### Textauszug
╭──

Die Verfahrensrüge ist begründet. Das am 27. Februar 2003 nach einer Hauptverhandlung von einem Tag verkündete Urteil ist nicht gem. § 275 Abs. 1 Satz 2 StPO binnen fünf Wochen in vollständiger Form zur Akte gebracht worden. Zwar gelangte das schriftliche Urteils bereits am 11. März 2003 und damit vor Ablauf der Frist von fünf Wochen am 03. April 2003 zur Akte. Das Urteil war zu diesem Zeitpunkt jedoch noch nicht vom erstinstanzlichen Richter unterschrieben worden. Dessen Unterschrift erfolgte erst am 16. Mai 2003. Da zu einem vollständigen schriftlichen Urteil die Unterschrift des Richters gehört (vgl. Meyer-Goßner, a. a. O., § 275 Rn. 4), ist das fertiggestellte Urteil erst am 16. Mai 2003 und damit nach Ablauf der Frist von fünf Wochen zur Akte gebracht worden.

Anhaltspunkte für eine zulässige Fristüberschreitung liegen ersichtlich nicht vor, zumal die Unterschriftsleistung lediglich versehentlich unterblieben war.

Somit ist die in § 275 Abs. 1 Satz 2 StPO vorgegebene Frist versäumt worden. Es liegt ein absoluter Revisionsgrund im Sinne des § 338 Nr. 7 StPO vor.

╰──

### Aufgabe
Entscheiden Sie, ob die Aussagen (a), (b) und (c) mit dem Textauszug übereinstimmen, und belegen Sie jedes Ja oder Nein mit einem wörtlichen Zitat. (a) Die Hauptverhandlung dauerte einen Tag. (b) Der Richter unterschrieb das Urteil am 11. März 2003. (c) Die Unterschrift wurde absichtlich nicht geleistet. Die Zeilen sind für die Bearbeitung ohne Bedeutung.

### Angezeigte Informationen
╭──

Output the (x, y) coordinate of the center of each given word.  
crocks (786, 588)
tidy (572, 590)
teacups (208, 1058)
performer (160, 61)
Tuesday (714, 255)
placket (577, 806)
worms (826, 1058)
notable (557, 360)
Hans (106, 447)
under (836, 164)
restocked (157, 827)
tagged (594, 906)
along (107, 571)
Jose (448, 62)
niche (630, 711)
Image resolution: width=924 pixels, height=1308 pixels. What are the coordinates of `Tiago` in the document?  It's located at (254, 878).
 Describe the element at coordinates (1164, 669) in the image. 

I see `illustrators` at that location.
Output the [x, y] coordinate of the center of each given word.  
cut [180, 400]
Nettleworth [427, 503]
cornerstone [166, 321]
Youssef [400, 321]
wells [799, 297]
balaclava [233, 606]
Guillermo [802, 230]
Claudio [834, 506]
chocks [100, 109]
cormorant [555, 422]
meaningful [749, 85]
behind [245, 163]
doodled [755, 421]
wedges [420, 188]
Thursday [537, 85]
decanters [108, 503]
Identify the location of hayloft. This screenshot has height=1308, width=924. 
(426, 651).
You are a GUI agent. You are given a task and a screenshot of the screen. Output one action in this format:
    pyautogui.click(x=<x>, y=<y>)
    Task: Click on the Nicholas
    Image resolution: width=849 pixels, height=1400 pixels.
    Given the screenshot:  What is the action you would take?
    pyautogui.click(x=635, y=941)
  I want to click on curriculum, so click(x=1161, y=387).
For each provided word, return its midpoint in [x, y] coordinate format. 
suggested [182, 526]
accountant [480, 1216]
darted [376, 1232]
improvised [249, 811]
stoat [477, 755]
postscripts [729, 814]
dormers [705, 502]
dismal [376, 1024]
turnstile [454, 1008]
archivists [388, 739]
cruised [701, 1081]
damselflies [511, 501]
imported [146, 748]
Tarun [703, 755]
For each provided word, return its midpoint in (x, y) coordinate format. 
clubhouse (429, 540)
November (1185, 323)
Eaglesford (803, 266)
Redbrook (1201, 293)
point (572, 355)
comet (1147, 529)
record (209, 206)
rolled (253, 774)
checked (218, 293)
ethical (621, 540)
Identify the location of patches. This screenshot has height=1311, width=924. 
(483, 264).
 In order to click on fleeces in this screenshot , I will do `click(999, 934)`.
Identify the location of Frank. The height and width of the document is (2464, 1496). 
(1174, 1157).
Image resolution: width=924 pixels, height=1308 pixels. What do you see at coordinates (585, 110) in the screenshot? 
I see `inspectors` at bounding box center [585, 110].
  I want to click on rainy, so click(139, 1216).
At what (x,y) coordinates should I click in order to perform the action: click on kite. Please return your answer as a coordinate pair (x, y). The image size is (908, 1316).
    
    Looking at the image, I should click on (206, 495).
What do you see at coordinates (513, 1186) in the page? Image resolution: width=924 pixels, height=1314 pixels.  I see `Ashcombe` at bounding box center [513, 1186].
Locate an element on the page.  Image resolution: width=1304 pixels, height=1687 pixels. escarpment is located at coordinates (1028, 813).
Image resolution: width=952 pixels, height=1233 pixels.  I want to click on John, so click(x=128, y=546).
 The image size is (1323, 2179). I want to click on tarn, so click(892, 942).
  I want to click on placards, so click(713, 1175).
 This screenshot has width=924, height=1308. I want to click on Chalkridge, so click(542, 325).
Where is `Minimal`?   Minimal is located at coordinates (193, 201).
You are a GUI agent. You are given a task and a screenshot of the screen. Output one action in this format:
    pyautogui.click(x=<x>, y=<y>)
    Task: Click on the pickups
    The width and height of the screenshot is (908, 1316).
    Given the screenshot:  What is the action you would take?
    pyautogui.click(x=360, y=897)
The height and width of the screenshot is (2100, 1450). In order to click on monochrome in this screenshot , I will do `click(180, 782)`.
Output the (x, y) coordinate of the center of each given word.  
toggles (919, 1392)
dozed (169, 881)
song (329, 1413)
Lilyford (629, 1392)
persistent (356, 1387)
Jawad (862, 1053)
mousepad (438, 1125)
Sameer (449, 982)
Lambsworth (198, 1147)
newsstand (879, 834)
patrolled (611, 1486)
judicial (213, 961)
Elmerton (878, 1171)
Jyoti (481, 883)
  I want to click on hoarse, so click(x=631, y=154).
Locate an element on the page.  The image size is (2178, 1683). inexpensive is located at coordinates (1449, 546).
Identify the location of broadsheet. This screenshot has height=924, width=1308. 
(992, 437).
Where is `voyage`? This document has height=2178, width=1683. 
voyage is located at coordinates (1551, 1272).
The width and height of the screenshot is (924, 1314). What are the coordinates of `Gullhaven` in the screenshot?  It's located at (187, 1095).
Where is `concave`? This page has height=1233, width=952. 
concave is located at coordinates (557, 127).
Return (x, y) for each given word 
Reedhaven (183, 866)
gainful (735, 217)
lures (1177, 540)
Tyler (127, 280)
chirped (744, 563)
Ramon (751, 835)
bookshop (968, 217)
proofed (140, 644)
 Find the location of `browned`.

╰──

### Lösung
(a) Ja: „nach einer Hauptverhandlung von einem Tag“
(b) Nein: „Dessen Unterschrift erfolgte erst am 16. Mai 2003.“
(c) Nein: „zumal die Unterschriftsleistung lediglich versehentlich unterblieben war“